Massnahme 1.1.3.1

Botschaft des Bundesrates zur Individualbesteuerung

laufend Bund Massnahmen 2021-2023

1.1.3.1. Der Bundesrat arbeitet eine Botschaft über die Einführung der Individualbesteuerung von verheirateten Paaren aus. Dadurch erhöhen sich die Beschäftigungsanreize für das zweite Einkommen – meist dasjenige der Frau. Zu erwarten ist auch eine positive Wirkung auf den Arbeitsmarkt und das Wachstum.

Inhalt

Einführung der Individualbesteuerung, d.h. Eheleute werden in steuerlicher Hinsicht nicht mehr als Wirtschaftsgemeinschaft betrachtet und gemeinsam besteuert. Neu wird jede Person grundsätzlich für sich allein besteuert unabhängig vom Zivilstand. Offen ist die genaue Ausgestaltung, insbesondere ob Korrektive z.B. für Ein-Einkommens-Paare nötig und/oder erwünscht sind.

Ziel

Beseitigung der "Heiratsstrafe", d.h. der steuerlichen Mehrbelastung von Ehepaaren gegenüber Konkubinatspaaren in gleichen wirtschaftlichen Verhältnissen, Schaffung Erwerbsanreize für Zweitverdiener (in der Regel Frauen), Verbesserung der Chancengleichheit von Mann und Frau.

Federführend

EFD: Eidgenössische Steuerverwaltung (ESTV)

Partner

Kantonale Steuerverwaltungen, die die direkte Bundessteuer veranlagen und beziehen (Art. 2 Bundesgesetz über die direkte Bundessteuer; DBG, SR 642.11)

Status

laufend

Umsetzungsstand

Der Bundesrat hat am 24.09.2021 den Bericht «Auslegeordnung zur Individualbesteuerung» gutgeheissen. Zudem wurde im Herbst 2021 die FDK zu einer Einführung der Individualbesteuerung konsultiert. Von November 2021 bis Februar 2022 hat das EFD eine Konsultation der Kommissionen für Wirtschaft und Abgaben (WAK-N und WAK-S) durchgeführt. Das Ziel war es, Leitlinien zu den Eckwerten einer Individualbesteuerung zu erhalten.Voraussichtlich im 2. Quartal 2022 wird der Bundesrat Eckwerte für die Vernehmlassung festlegen. Die Eröffnung der Vernehmlassung ist im 2. Semester 2022 vorgesehen.

Meilensteine / Zeitplan

2021: BRB zu Auslegeordnung zur Individualbesteuerung, Bericht wird den beiden WAK zur Diskussion vorgelegt
2022: Vernehmlassung zur Individualbesteuerung
2023: Verabschiedung Botschaft zur Individualbesteuerung


Gesetzliche Grundlagen
Bestehende

- Bundesgesetz über die direkte Bundessteuer (DBG), SR 642.11
- Bundesgesetz über die Harmonisierung der direkten Steuern der Kantone und Gemeinden (StHG), SR 642.14

Gesetzliche Grundlagen
Neu zu schaffende

Regelung zur Ehegattenbesteuerung in DBG und StHG muss geändert werden.

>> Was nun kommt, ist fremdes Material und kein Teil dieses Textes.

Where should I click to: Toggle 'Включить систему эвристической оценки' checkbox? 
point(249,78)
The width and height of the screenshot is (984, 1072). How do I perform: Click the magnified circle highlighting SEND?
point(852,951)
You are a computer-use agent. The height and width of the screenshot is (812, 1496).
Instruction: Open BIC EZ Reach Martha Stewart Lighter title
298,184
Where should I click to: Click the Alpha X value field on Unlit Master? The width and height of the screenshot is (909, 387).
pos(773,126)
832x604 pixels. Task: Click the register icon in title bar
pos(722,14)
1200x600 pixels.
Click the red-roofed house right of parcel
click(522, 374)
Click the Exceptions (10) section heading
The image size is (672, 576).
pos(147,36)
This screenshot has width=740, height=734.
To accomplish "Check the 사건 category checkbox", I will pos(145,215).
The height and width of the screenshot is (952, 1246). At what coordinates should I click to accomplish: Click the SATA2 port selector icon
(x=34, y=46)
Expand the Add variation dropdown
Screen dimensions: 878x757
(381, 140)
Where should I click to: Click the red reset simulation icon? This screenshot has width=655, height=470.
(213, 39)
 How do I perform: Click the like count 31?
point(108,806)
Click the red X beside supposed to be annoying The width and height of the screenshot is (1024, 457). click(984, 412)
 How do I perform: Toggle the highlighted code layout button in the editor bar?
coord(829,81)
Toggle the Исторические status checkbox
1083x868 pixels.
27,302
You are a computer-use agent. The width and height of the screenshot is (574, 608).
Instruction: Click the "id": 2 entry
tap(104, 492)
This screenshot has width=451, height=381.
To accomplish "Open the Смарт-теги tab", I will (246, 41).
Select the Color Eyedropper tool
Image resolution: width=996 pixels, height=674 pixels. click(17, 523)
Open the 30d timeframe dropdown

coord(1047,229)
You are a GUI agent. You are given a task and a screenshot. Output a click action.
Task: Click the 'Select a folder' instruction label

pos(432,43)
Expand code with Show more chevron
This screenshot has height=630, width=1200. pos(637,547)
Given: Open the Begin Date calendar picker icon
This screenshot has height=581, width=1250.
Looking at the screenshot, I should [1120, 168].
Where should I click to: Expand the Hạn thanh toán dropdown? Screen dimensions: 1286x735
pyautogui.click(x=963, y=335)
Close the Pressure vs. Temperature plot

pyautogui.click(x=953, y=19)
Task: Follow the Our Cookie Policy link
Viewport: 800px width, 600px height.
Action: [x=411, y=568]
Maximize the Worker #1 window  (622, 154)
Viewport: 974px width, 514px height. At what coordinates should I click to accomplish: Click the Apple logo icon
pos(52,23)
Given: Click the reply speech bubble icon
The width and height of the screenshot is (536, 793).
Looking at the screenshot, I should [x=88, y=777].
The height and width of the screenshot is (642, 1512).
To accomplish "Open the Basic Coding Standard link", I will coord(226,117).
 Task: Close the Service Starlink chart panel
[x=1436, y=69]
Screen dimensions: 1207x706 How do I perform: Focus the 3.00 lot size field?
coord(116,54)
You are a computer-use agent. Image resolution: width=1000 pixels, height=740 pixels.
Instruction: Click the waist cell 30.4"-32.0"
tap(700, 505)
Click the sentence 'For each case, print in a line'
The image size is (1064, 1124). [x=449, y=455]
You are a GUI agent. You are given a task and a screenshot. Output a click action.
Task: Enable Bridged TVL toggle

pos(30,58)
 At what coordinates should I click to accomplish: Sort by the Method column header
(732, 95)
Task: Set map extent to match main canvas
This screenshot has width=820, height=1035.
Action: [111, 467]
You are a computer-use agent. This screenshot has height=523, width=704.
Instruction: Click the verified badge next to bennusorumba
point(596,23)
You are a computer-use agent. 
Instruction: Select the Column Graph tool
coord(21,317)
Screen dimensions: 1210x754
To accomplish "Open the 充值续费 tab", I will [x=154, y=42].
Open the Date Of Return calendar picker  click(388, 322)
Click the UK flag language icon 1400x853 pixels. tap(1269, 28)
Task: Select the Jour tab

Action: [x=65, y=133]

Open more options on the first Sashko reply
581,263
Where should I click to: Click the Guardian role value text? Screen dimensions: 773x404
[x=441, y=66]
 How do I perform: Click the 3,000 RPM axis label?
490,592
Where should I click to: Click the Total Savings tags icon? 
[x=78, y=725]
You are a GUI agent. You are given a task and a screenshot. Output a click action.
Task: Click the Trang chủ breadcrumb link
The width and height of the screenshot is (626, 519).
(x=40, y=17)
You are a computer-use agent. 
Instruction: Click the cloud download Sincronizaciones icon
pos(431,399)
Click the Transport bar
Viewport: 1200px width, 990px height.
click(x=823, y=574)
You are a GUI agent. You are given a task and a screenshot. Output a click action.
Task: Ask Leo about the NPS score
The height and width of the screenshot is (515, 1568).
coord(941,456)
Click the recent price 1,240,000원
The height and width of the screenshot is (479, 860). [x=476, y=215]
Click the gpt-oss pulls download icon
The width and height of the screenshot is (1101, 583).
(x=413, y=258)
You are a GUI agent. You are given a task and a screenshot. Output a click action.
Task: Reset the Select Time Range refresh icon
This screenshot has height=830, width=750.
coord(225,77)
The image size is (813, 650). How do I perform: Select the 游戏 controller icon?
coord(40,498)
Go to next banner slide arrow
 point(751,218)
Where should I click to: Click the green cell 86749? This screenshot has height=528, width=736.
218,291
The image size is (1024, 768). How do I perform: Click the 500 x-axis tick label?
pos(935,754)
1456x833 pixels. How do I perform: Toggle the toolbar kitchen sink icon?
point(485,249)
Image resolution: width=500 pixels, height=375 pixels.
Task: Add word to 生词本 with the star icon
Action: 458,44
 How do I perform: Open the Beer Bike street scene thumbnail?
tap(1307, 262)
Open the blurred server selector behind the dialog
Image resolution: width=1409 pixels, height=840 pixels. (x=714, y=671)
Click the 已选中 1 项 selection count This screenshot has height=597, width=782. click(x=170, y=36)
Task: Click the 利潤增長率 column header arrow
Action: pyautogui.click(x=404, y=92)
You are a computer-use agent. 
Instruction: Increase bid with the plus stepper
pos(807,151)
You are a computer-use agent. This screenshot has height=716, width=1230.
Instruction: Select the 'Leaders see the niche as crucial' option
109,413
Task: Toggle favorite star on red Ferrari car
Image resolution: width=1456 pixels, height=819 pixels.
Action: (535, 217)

Indikatoren / quantitative Ziele

Besteuerung Ehegatten, Beseitigung "Heiratsstrafe", Schaffung Erwerbsanreize für Zweitverdiener (in der Regel Frauen), Verbesserung der Chancengleichheit von Mann und Frau.

Weitere Grundlagen

In der Herbstsession 2020 beschloss das Parlament, die Verabschiedung einer Botschaft zur Einführung der Individualbesteuerung in die Legislaturplanung 2019-2023 aufzunehmen.[1]

Ressourcen

noch unbekannt


Handlungsfeld

Berufliches und öffentliches Leben Das Erwerbsvolumen zwischen Frauen und Männern ist ausgewogener und die Integration der Frauen in den Arbeitsmarkt hat sich erhöht

Inwiefern sind Kantone, Städte oder Gemeinden von der Massnahme betroffen?

Die Kantone veranlagen und beziehen die direkte Bundessteuer für den Bund. Sie werden die Individualbesteuerung umsetzen müssen.
Da die Individualbesteuerung auch für die Kantone gelten soll, müssen die Kantone ihre Gesetze und Informatik entsprechend anpassen.